Японская художественная традиция также несёт в себе подобное внутреннее противоречие, с одной стороны, между обязательным оформлением (яп. катати) красоты в произведении искусства и шаблоном-образцом (яп. ката), на основании которого происходит обучение молодых художников, и провозглашением глубинной, истинной красоты, не выразимой в языке, жесте или изображении – с другой. Это противоречие сознавалось теоретиками традиционного искусства [Cкворцова 2011б, 67–82]. Мистический, тёмный эстетический идеал югэн – сокровенная суть искусства – нуждался для своего воплощения в литературе, живописи или на сцене в определённых приёмах и способах выражения, но, парадоксально, именно как «невыразимого».
Такое противоречие снималось в условиях художественной практики, где оно являлось необходимым моментом напряжённости, результатом которого становилось вдохновение художника, устремлённого к почти неразличимым вершинам совершенства. Считалось, что сам творец должен был нести в своём внешнем и внутреннем облике черты невыразимого совершенства. Молчаливый опыт целостного знания-состояния, гораздо менее чувствительного к противоречию, нежели знание-информация, и лежал в основании традиционной интеллектуальной, и особенно художественной, культуры страны. Обращает на себя внимание тот факт, что «в японском языке, в его грамматике и синтаксисе очень ясно ощущается пренебрежение логикой и акцентирование интуитивного и эмоционального понимания текста.
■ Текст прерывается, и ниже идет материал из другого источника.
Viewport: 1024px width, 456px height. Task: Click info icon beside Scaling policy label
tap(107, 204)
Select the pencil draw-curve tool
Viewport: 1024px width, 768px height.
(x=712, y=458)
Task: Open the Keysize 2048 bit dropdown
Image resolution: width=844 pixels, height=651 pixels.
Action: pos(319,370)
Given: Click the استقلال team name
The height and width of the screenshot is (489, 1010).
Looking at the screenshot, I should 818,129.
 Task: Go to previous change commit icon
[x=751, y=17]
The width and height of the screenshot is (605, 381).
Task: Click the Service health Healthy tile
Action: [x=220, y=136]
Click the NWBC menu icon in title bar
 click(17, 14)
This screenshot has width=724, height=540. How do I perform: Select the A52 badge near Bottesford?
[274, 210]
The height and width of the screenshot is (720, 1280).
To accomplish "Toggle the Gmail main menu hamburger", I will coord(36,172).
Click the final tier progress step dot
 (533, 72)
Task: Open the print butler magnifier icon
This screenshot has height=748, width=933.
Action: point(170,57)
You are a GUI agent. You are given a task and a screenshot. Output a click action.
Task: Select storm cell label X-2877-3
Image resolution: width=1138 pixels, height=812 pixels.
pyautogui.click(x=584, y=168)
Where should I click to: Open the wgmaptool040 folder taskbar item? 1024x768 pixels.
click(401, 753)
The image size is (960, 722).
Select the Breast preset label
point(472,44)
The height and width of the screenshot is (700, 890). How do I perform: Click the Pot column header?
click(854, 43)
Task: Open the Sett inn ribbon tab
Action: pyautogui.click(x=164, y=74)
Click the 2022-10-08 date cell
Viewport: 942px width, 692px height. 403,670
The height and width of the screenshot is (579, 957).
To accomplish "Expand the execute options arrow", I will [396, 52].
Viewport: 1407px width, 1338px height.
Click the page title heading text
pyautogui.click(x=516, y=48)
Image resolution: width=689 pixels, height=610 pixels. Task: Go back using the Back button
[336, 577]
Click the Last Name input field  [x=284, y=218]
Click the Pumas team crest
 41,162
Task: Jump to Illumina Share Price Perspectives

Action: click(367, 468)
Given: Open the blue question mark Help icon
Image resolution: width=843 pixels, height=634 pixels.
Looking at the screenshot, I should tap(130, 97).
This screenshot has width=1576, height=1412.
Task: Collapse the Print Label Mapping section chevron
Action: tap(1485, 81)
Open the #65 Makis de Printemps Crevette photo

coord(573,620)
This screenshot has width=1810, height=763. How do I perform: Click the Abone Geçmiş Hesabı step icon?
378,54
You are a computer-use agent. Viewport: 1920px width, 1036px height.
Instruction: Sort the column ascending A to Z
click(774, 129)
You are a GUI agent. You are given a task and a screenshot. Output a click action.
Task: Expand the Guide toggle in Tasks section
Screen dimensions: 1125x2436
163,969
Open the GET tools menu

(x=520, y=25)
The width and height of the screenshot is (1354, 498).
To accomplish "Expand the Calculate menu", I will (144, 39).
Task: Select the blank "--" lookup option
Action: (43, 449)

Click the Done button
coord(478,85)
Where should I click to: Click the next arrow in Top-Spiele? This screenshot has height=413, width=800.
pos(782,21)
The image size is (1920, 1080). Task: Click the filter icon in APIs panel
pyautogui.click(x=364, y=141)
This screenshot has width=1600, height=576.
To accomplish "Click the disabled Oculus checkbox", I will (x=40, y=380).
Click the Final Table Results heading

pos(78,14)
Важно не столько разумно и логично конструировать фразу, сколько создавать эмоциональное и эстетическое впечатление, важно понимание не текста, а контекста. Накамура Хадзимэ указывает, что формы выражения, существующие в японском языке, направлены не столько на логическую точность, сколько на эмоциональную выразительность, что отражает традиционную установку на выделение эстетических аспектов человеческого бытия» [Японская психология 1981, 59].
Безусловно, у эстетически ориентированных японцев были существенные основания считать собственную художественную традицию, образовавшуюся в результате воздействия различных духовных источников, высшим достижением всей национальной культуры. Н.Г. Анарина называет японскую культуру «культурой сумм» [Анарина 1984, 195], указывая, что японцы бережно сохраняют все накопленные достижения художественной теории и практики, передавая их методом живой традиции из поколения в поколение. Национальное искусство оказалось одним из главных столпов культурной идентичности и в эпоху Мэйдзи.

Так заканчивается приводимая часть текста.